En cierta medida, el periodismo consiste en lustrar la nada o en lijar lo que brilla demasiado. Pero en este caso, nada de lo que puedan decir Faithfull o Manrique sonará a punto final. El creador de When the music’s over, Light my fire o The End, entre muchas otras canciones, es una leyenda. El rey lagarto, un predicador americano con buena planta, un poeta con buena voz, uno de los principales reclamos del cementerio parisino de Père-Lachaise. Y la ficción es mucho más poderosa que la realidad. El mito nutre las sombras y las mueve como en un zootropo. Nadie quiere archivar la muerte de Morrison, entregar las llaves de su ataúd a los hechos contrastados. Pasa con Marilyn Monroe, con JFK. Los fans siguen buscando entre el gentío a Elvis o a Michael Jackson. En parte, porque su influjo fue tan poderoso que ya en vida dejaron de ser reales. Pero también, porque nos desespera desconocer cómo acabaremos nosotros. La imaginación y las conspiranoias nos generan la ilusión de manejar el timón, de gobernar, al menos, el naufragio de los demás. De ser el Schettino que huye del hundimiento de su crucero. De escapar por un momento del arrecife en el que encallaremos sin saber cómo hemos llegado hasta la costa.

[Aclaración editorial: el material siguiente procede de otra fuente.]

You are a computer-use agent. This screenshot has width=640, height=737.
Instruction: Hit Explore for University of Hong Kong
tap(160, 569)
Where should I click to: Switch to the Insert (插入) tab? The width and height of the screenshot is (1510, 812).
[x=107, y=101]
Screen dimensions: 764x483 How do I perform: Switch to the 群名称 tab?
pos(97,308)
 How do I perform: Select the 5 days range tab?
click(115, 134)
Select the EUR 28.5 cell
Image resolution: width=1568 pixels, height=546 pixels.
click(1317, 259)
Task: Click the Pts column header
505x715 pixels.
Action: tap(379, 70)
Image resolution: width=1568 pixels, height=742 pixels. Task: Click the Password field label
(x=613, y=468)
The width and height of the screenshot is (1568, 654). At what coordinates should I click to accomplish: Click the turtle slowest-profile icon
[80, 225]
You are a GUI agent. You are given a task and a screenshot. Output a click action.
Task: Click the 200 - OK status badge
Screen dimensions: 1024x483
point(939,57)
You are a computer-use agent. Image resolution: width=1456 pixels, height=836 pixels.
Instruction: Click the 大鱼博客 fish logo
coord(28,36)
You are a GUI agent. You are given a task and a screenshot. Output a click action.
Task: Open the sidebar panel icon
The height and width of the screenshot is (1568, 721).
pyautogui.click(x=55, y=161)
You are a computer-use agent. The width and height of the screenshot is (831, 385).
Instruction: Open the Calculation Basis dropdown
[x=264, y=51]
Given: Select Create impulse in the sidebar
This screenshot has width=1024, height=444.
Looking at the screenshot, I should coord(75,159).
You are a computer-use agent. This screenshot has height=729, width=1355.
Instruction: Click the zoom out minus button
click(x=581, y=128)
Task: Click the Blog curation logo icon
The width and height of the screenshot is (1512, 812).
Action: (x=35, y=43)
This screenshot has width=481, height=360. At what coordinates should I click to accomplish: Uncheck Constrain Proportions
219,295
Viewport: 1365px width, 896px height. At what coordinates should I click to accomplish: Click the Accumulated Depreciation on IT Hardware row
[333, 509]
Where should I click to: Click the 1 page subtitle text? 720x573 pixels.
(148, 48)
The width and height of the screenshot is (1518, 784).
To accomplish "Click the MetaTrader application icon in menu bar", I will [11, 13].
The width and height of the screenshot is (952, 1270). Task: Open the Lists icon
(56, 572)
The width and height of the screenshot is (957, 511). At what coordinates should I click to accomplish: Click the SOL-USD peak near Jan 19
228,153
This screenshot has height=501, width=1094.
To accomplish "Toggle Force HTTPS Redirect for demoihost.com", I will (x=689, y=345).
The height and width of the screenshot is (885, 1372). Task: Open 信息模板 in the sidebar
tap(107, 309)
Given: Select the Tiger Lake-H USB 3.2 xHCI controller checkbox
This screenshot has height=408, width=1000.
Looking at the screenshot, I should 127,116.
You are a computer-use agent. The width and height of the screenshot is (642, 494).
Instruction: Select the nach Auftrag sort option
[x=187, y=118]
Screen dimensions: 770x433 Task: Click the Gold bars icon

La única vía posible para escapar de la realidad es la ficción. Si nos gusta lo que vemos, en el fondo, es porque no nos importa tanto. Por eso volvemos a ver una y otra vez la misma película, a ser posible con final feliz. Por eso soñamos cuando nadie nos ve. Por eso se les manda cartas de amor a los psicópatas encarcelados. Mientras la historia que sea siga abierta, podremos alargar el relato. Un relato. En cuanto llegue el desfile de evidencias, de pruebas y datos, habremos dado un paso más hacia nuestro último capítulo.